[Stored data]

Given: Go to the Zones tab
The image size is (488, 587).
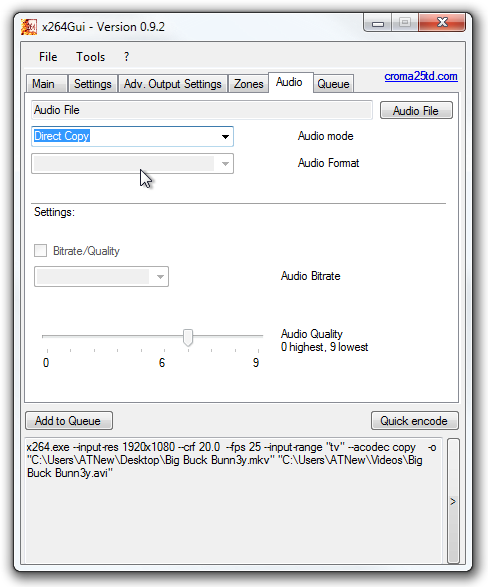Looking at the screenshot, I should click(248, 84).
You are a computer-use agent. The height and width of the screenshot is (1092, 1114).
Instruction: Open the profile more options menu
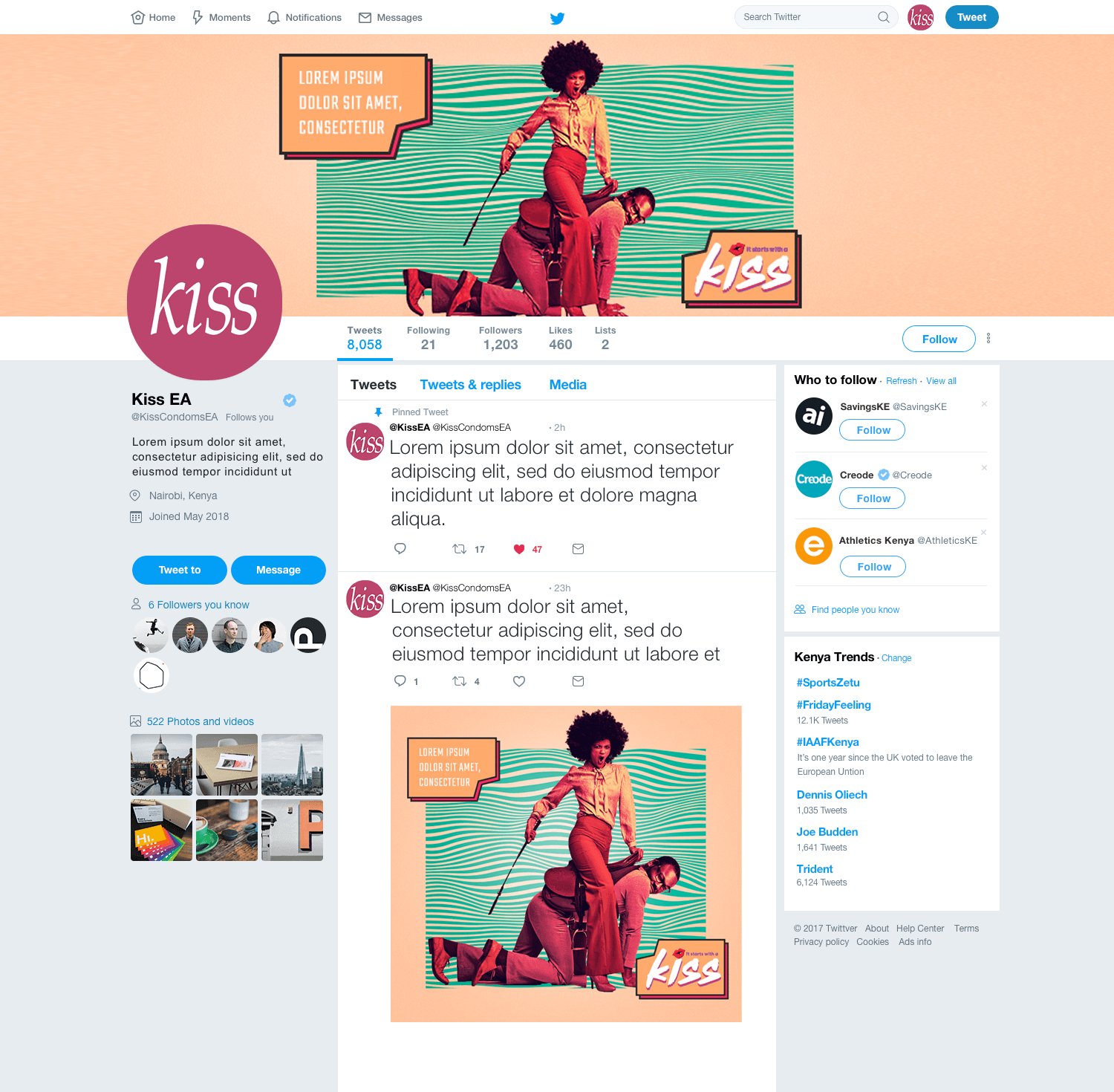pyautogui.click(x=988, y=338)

- About this task
The response should consist of the entries above, given again exactly and free of pictures.

- Completed task
Given: Go to the Zones tab
The image size is (488, 587).
Looking at the screenshot, I should click(248, 84).
You are a computer-use agent. The height and width of the screenshot is (1092, 1114).
Instruction: Open the profile more options menu
pyautogui.click(x=988, y=338)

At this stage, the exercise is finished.